> [Data records]
<<<<

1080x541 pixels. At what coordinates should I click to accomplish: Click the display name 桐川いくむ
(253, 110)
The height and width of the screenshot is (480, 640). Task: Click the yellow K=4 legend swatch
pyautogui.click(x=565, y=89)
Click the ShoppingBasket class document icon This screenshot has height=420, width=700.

>>>>
<<<<

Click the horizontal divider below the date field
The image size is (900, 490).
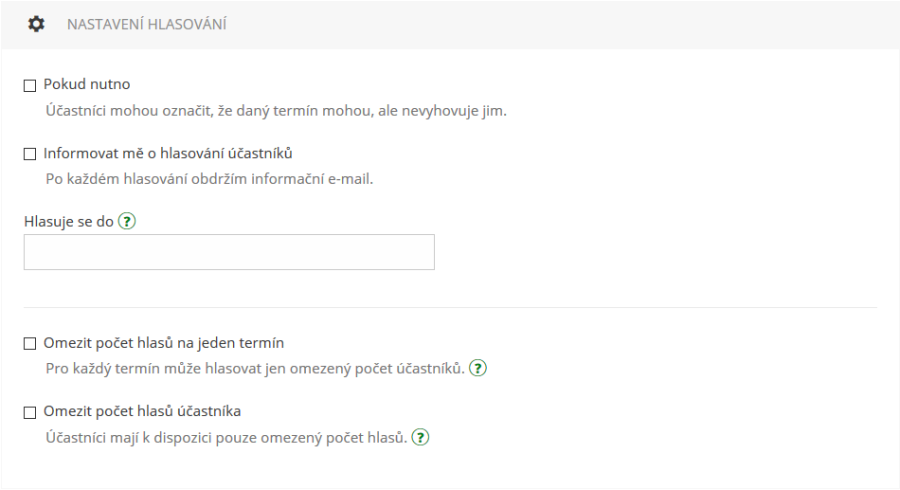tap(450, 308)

>>>>

> [Instructions to follow] The lines above from the one with "1080x541 pixels. At" through the one with "Click the ShoppingBasket" are to be duplicated exactly, ends included, with nothing added.

> [Your solution]
1080x541 pixels. At what coordinates should I click to accomplish: Click the display name 桐川いくむ
(253, 110)
The height and width of the screenshot is (480, 640). Task: Click the yellow K=4 legend swatch
pyautogui.click(x=565, y=89)
Click the ShoppingBasket class document icon This screenshot has height=420, width=700.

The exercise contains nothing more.